Directions –
Return the records below character for character.

╭─ Task material

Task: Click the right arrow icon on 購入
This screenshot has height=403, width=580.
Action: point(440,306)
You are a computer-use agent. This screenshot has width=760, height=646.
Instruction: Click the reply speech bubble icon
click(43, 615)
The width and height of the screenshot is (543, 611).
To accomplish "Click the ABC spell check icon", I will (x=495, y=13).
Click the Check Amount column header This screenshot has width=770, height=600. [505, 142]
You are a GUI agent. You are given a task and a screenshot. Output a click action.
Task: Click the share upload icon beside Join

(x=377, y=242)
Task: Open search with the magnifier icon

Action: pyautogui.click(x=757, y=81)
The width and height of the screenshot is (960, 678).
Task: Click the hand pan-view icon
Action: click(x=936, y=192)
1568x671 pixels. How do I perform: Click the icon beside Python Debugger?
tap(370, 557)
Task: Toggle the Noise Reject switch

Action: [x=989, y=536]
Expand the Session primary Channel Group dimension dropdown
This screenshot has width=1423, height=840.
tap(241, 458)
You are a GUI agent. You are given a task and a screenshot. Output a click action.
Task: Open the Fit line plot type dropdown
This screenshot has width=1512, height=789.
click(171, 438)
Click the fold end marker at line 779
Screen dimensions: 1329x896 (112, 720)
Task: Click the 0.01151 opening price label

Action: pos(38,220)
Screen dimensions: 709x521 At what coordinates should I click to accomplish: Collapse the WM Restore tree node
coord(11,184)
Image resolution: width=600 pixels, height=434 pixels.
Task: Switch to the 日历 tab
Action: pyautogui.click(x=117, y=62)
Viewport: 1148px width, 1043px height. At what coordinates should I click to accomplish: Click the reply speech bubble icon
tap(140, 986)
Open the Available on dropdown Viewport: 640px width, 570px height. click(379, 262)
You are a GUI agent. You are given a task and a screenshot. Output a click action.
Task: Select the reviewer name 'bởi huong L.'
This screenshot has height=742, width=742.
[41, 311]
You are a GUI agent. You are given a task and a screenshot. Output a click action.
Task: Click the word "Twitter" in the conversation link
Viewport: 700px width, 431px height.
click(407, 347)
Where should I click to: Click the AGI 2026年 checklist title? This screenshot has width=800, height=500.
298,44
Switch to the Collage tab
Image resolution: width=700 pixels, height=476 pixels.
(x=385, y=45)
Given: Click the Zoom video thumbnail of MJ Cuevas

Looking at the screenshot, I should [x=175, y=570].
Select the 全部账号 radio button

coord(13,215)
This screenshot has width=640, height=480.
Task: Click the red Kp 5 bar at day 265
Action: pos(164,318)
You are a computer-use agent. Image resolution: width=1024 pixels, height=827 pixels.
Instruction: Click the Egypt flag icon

╰─

Answer to the problem –
Task: Click the right arrow icon on 購入
This screenshot has height=403, width=580.
Action: point(440,306)
You are a computer-use agent. This screenshot has width=760, height=646.
Instruction: Click the reply speech bubble icon
click(43, 615)
The width and height of the screenshot is (543, 611).
To accomplish "Click the ABC spell check icon", I will (x=495, y=13).
Click the Check Amount column header This screenshot has width=770, height=600. [505, 142]
You are a GUI agent. You are given a task and a screenshot. Output a click action.
Task: Click the share upload icon beside Join

(x=377, y=242)
Task: Open search with the magnifier icon

Action: pyautogui.click(x=757, y=81)
The width and height of the screenshot is (960, 678).
Task: Click the hand pan-view icon
Action: click(x=936, y=192)
1568x671 pixels. How do I perform: Click the icon beside Python Debugger?
tap(370, 557)
Task: Toggle the Noise Reject switch

Action: [x=989, y=536]
Expand the Session primary Channel Group dimension dropdown
This screenshot has width=1423, height=840.
tap(241, 458)
You are a GUI agent. You are given a task and a screenshot. Output a click action.
Task: Open the Fit line plot type dropdown
This screenshot has width=1512, height=789.
click(171, 438)
Click the fold end marker at line 779
Screen dimensions: 1329x896 (112, 720)
Task: Click the 0.01151 opening price label

Action: pos(38,220)
Screen dimensions: 709x521 At what coordinates should I click to accomplish: Collapse the WM Restore tree node
coord(11,184)
Image resolution: width=600 pixels, height=434 pixels.
Task: Switch to the 日历 tab
Action: pyautogui.click(x=117, y=62)
Viewport: 1148px width, 1043px height. At what coordinates should I click to accomplish: Click the reply speech bubble icon
tap(140, 986)
Open the Available on dropdown Viewport: 640px width, 570px height. click(379, 262)
You are a GUI agent. You are given a task and a screenshot. Output a click action.
Task: Select the reviewer name 'bởi huong L.'
This screenshot has height=742, width=742.
[41, 311]
You are a GUI agent. You are given a task and a screenshot. Output a click action.
Task: Click the word "Twitter" in the conversation link
Viewport: 700px width, 431px height.
click(407, 347)
Where should I click to: Click the AGI 2026年 checklist title? This screenshot has width=800, height=500.
298,44
Switch to the Collage tab
Image resolution: width=700 pixels, height=476 pixels.
(x=385, y=45)
Given: Click the Zoom video thumbnail of MJ Cuevas

Looking at the screenshot, I should [x=175, y=570].
Select the 全部账号 radio button

coord(13,215)
This screenshot has width=640, height=480.
Task: Click the red Kp 5 bar at day 265
Action: pos(164,318)
You are a computer-use agent. Image resolution: width=1024 pixels, height=827 pixels.
Instruction: Click the Egypt flag icon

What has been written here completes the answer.